For scientific work on the role of the emotions in moral agency, see Greene et al. 2001, Young and Koenigs 2007 (but see McAuliffe 2018). Regarding the relevance in an organizational context, see Mumby and Putnam 1992. For philosophical work regarding the importance of incorporating the body, see Damasio 1994; in an organizational context, see Naqvi et al. 2006, Bisel and Adame 2018.3 While French typically refers to his entities as “corporations,” legal status plays no apparent role in his account and I will assume that his account extends beyond legally incorporated entities.
4 French has not (to my knowledge) addressed the metaphysical relationship between the commitments generated by his CID Structures and the membership that enacts them, but others working with his account (and similar ones) have generally assumed supervenience. See e.g. (McMahon 1995, Forge 2002). Supervenience is the least demanding of the available options, so I have assumed it as well.
5 Hindriks 2008, 2013 explicitly incorporates artifacts.
6 They acknowledge the possibility that things might be otherwise, but treat it as a very special case (37).
7 L&P acknowledge the possibility of “perhaps other contributions” (61), but do not develop the possibility or give it any role to play in their own account.
8 In fact, I suspect that you would need to go pretty high up into management to find the discoursing, committing, fully knowing, and authorizing that L&P have proposed. I leave that question to the empiricists.
9 In order: Velasquez 2003, Miller and Makela 2005, Ronnegard 2015, Ronnegard and Velasquez 2017, and Ludwig 2017.
10 This account is drawn directly from (Haslanger 2016), who builds on Stuart Shapiro's (1997) account of a “system” as “a collection of objects with certain relationships” and a structure as “the abstract form of a system highlighting the interrelationships among the objects, and ignoring any features of them that do not affect how they relate to other objects in the system” (118, quoting Shapiro 1997: 73).
11 See Ritchie 2018 for an interesting discussion of the comparative difficulties in amending feature groups versus organized groups (i.e. corporate agents).
12 See Hess 2014a, Bjornsson and Hess 2017, Hess 2018a, and Hess 2018d for discussion of the mechanisms that allow lower-level members to shape corporate intentionality in addition to inflecting corporate actions.
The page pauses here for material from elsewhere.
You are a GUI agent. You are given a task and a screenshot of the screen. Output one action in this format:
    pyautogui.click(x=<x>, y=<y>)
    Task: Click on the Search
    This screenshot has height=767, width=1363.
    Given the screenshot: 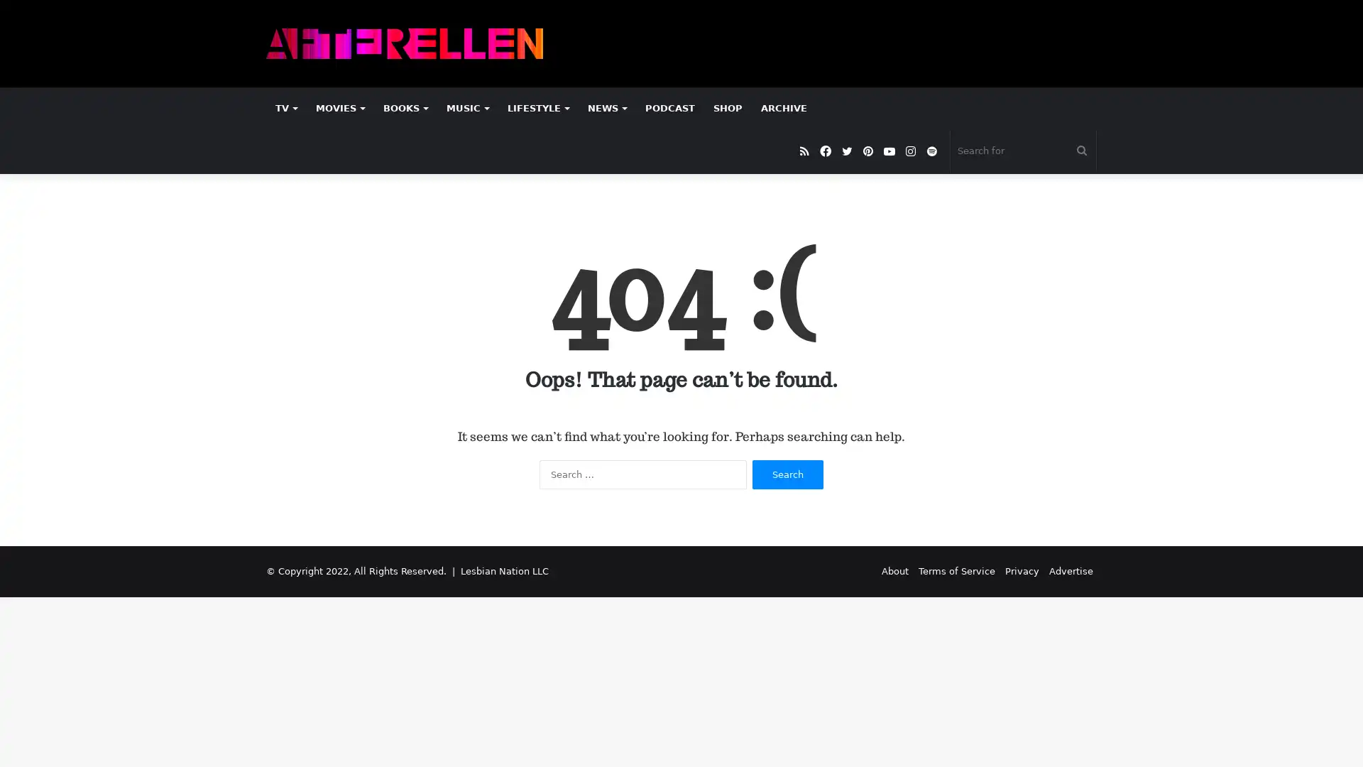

13 See Hess 2018b for further discussion about social-psychological implications of participating in the kind of social structure that defines a corporate agent. Rovane 2014 addresses related concerns.
14 See Hess 2014b, 2018b for further argument along these lines.
15 For detailed examples, see Bjornsson and Hess 2017, Hess 2018b, 2018d.
16 See Hess 2018d for a more fully developed application of this approach.